Five of the nine officers were reassigned to patrol duties. They also faced suspensions. The most severe, 60 hours (about $3,000) in lost pay, was against one officer who recruited other officers for the private investigative work.
The officers are alleged to have used Colorado Springs Police Department phones, computers and cameras, and some carried their department-issued weapons and badges.
One officer is even alleged to tried to goad a “target” into ranting disparaging remarks about President Donald Trump.
The activities were a violation of CSPD policies, including a ban on use of police equipment for private purposes and a mandate that officers receive permission in advance for outside work.
Deputies from the El Paso Contry Sheriff’s Office are also alleged to have done off-duty work for iXero.
Internal affairs investigators suggested some actions by the law enforcement officers might have violated state laws against trespassing and conducting investigations without a private investigator’s license.
However, last month, Governor Jared Polis decided to veto a bill, which would have continued the requirement that private investigators in Colorado be licensed.
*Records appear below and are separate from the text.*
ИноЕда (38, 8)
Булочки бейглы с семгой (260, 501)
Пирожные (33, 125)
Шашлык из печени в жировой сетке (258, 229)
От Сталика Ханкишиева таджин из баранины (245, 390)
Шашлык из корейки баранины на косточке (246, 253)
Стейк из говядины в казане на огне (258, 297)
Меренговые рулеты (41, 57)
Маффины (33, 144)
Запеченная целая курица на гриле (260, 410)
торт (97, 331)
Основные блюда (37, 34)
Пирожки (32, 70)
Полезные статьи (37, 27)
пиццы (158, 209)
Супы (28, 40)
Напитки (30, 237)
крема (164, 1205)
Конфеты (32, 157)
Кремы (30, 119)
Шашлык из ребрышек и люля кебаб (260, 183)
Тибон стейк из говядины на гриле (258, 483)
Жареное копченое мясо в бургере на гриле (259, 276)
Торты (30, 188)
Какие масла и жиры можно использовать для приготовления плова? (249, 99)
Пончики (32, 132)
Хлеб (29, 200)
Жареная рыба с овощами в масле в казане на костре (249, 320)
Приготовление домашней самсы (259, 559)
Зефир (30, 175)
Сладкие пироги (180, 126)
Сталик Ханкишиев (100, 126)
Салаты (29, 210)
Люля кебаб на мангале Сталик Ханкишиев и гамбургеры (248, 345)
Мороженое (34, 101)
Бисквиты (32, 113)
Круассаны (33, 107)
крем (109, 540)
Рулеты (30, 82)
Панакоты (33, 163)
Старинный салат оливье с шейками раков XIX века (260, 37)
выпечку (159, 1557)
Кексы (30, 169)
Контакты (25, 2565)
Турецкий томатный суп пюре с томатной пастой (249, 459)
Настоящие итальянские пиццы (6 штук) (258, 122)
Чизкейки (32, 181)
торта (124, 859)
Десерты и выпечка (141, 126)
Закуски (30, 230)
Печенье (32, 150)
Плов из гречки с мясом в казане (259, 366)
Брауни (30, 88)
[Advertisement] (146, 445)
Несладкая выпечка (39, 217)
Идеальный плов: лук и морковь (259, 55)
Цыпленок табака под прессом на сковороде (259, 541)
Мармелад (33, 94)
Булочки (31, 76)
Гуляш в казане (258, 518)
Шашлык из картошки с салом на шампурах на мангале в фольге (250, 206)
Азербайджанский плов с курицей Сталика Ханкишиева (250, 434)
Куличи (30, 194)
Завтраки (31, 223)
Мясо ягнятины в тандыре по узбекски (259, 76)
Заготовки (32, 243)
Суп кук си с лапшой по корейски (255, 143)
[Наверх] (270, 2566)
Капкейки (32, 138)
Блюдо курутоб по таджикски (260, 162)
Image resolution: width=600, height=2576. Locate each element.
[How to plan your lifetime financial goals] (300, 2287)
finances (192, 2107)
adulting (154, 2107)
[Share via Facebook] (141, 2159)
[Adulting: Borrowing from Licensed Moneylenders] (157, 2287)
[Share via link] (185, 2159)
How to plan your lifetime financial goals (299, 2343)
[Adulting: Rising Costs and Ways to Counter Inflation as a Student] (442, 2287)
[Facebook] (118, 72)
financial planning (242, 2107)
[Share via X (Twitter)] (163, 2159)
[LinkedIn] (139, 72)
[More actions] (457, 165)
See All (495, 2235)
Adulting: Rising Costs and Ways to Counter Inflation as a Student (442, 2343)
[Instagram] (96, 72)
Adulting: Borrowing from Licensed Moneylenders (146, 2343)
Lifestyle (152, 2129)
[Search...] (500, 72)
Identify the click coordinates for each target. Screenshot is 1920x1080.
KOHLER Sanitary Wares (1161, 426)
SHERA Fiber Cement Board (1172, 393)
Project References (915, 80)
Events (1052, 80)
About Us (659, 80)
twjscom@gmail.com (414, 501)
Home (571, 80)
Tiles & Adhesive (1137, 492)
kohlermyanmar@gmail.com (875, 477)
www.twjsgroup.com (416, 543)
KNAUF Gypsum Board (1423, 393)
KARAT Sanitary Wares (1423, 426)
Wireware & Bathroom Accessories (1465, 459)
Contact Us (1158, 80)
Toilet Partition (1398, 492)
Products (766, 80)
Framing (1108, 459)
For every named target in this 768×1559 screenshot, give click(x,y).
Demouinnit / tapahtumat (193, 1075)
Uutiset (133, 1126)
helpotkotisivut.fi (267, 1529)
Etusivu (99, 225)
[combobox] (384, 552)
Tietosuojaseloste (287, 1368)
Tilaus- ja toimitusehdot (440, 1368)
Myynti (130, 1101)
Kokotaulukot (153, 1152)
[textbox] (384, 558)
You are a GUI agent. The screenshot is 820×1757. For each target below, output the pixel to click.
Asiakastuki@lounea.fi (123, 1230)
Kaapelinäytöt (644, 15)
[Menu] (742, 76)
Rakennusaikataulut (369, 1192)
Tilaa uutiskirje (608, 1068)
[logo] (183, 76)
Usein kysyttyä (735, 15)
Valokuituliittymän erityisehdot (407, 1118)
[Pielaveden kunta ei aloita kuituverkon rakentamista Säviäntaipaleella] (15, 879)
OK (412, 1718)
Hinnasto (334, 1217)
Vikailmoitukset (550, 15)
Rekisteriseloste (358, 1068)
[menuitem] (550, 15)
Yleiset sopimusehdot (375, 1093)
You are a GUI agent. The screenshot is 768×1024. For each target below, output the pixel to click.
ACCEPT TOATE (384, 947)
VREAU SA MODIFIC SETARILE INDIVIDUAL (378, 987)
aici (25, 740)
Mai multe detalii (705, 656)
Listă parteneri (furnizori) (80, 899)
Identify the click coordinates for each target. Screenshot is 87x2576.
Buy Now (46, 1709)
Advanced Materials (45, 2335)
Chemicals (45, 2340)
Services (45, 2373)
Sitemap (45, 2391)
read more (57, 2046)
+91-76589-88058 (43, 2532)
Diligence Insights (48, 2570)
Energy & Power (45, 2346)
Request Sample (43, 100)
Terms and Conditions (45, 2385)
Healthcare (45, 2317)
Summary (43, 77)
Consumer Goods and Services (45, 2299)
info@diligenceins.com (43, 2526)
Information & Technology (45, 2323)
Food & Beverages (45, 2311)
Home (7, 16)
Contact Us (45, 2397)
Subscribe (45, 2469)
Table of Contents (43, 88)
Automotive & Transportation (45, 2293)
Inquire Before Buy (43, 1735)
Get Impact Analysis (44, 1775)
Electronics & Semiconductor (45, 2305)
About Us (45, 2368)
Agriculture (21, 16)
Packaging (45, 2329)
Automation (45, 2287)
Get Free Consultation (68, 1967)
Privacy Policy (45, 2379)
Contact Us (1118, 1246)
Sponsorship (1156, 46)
The governor’s veto ends Colorado’s 9-year-old PI licensing regime as his signature was needed to extend existing regulations for another five years.
In vetoing the bill, Governor Polis, who last year vetoed three other unrelated licensing bills, said “licensing is often not superior to other forms of consumer protection.”
Jason Mikesell said: “My private business has no relationship to the Teller County Sheriff’s Office.”
He also said he takes no responsibility for the jeopardy in which officers found themselves by working for him, and that no laws were broken.
iXero, which is based in Woodland Park, describes itself as the “world's premiere security provider” and “brings together the best and most experienced security professionals from the military, law enforcement, and cyber security fields to design unparalleled security solutions for any applications.”